» PROBLEM REQUIREMENTS
Only the lines from the first line of the entries through the line with "You are a computer-use agent." belong in the answer, each restated word for word and without pictures.

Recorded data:
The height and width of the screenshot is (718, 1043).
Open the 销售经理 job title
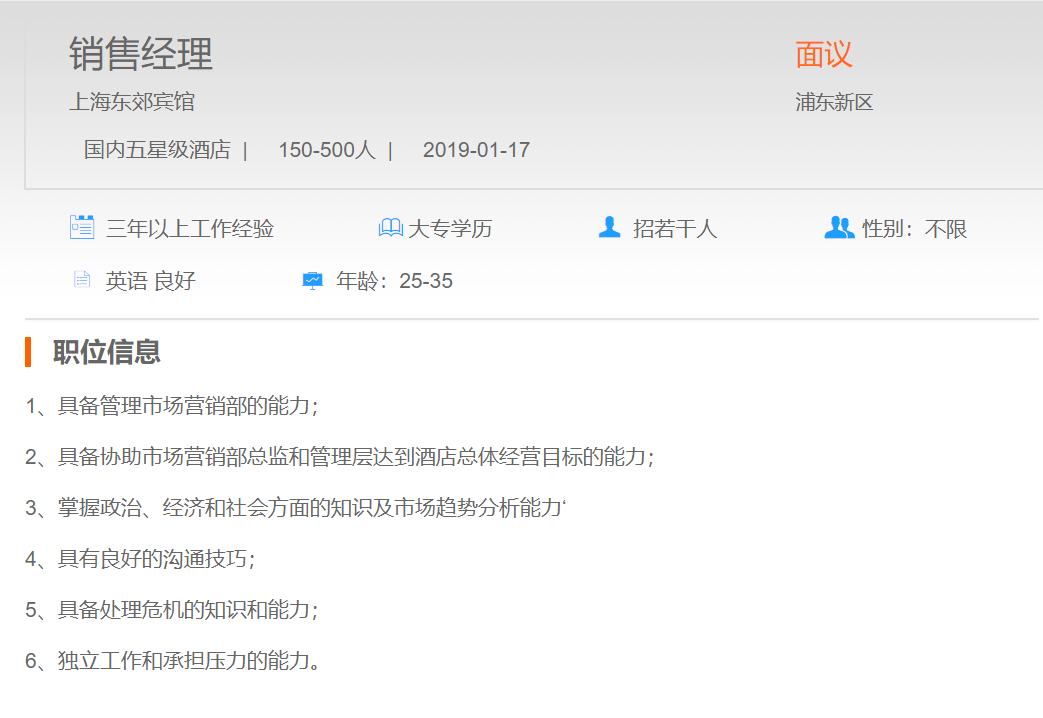(141, 54)
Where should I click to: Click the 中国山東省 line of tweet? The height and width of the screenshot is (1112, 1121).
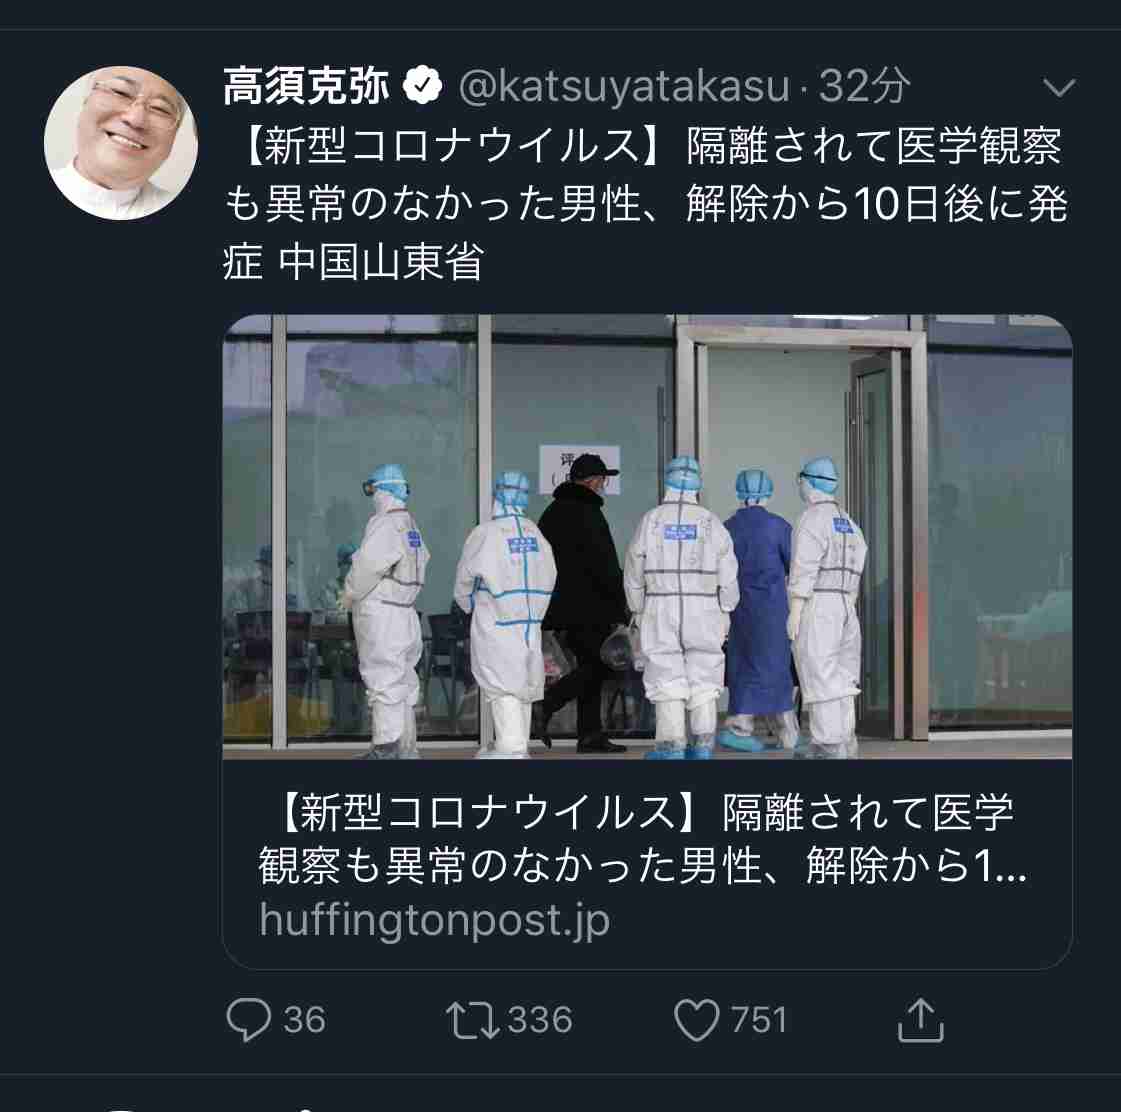tap(381, 262)
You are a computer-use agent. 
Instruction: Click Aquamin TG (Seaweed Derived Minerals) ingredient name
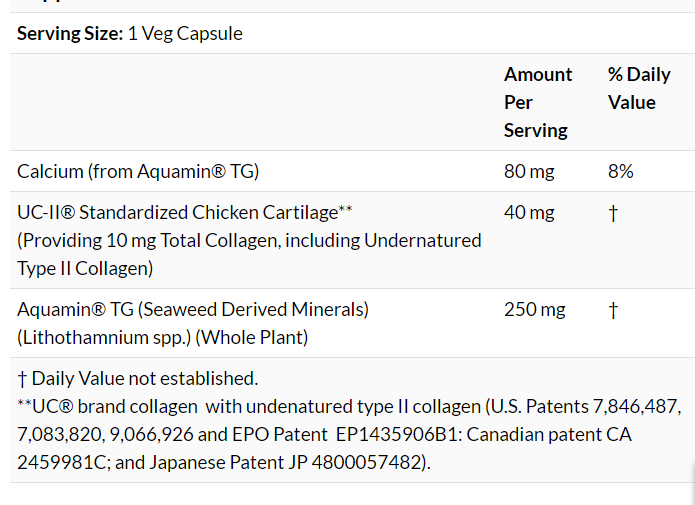193,309
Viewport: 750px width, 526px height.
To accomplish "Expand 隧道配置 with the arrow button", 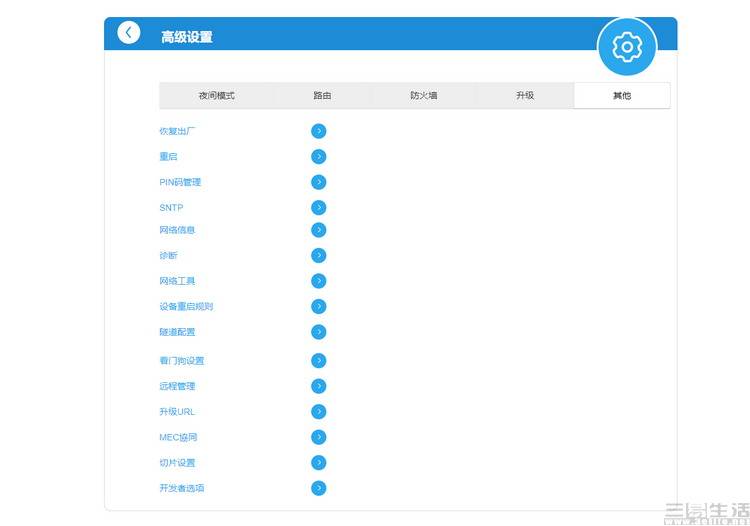I will [319, 332].
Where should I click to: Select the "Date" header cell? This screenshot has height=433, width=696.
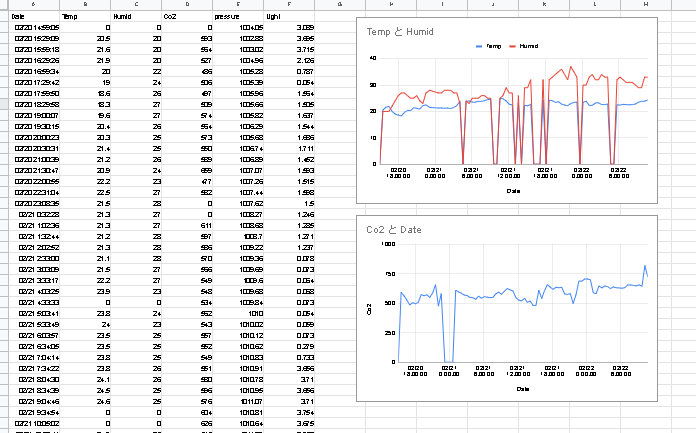pos(18,17)
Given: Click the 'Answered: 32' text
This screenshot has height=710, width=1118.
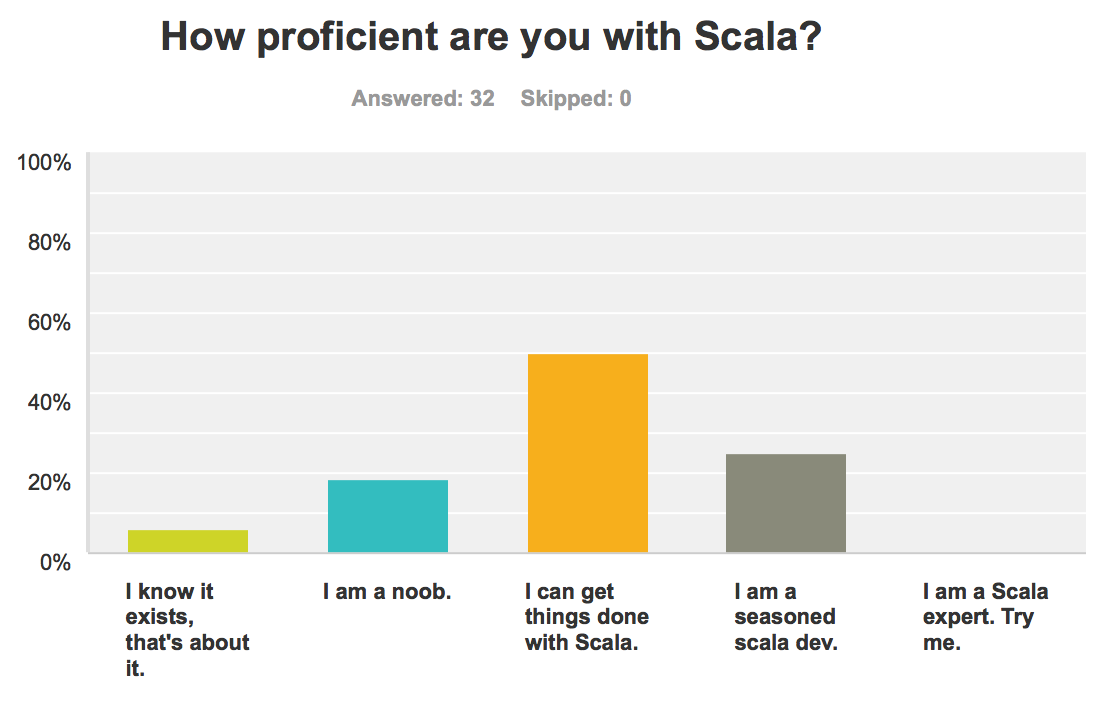Looking at the screenshot, I should pyautogui.click(x=423, y=99).
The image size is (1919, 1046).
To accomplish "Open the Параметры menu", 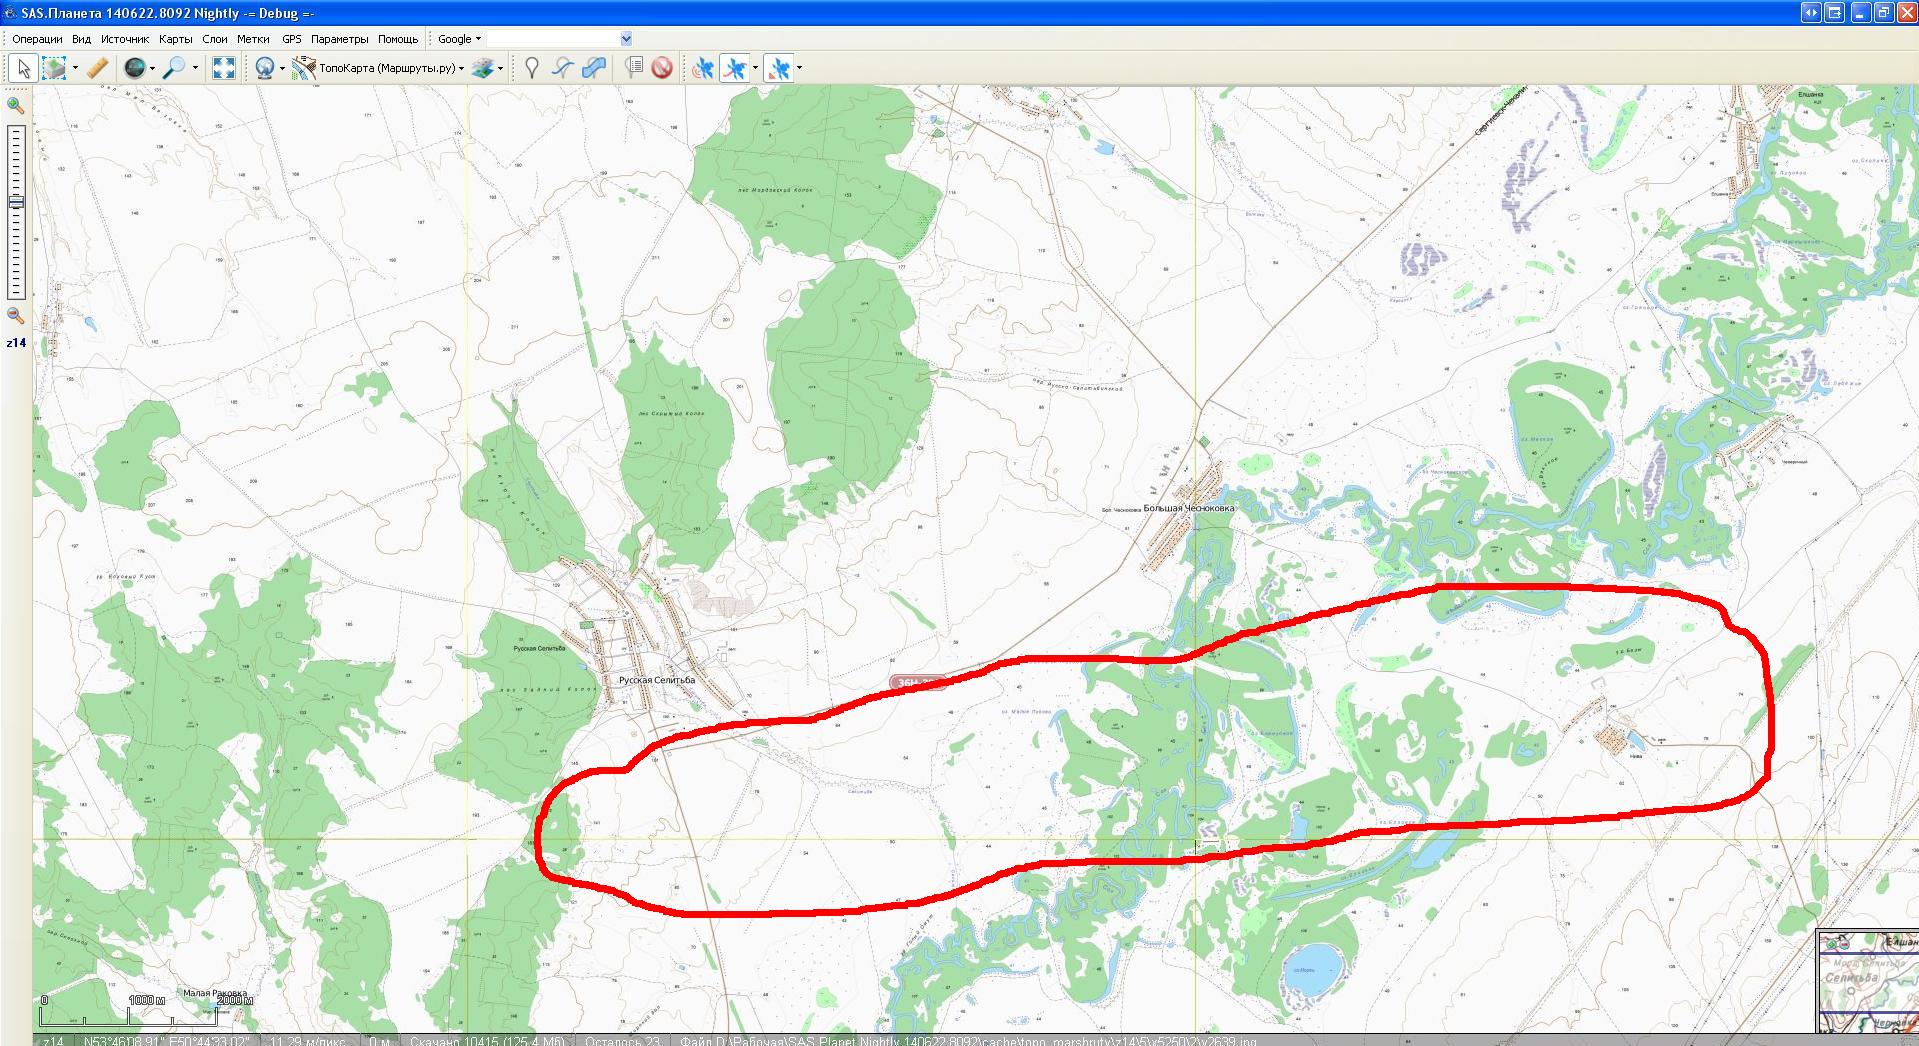I will click(339, 39).
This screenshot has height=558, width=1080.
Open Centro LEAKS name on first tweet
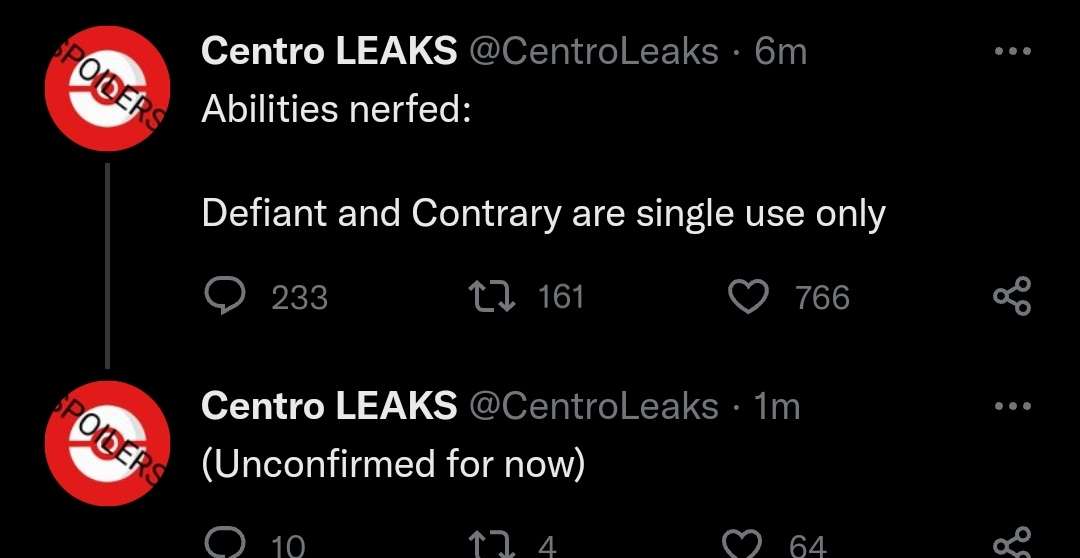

» TASK RESPONSE
The height and width of the screenshot is (718, 1043).
Open the 销售经理 job title
(141, 54)
Where should I click to: Click the 中国山東省 line of tweet? The height and width of the screenshot is (1112, 1121).
tap(381, 262)
You are a computer-use agent. 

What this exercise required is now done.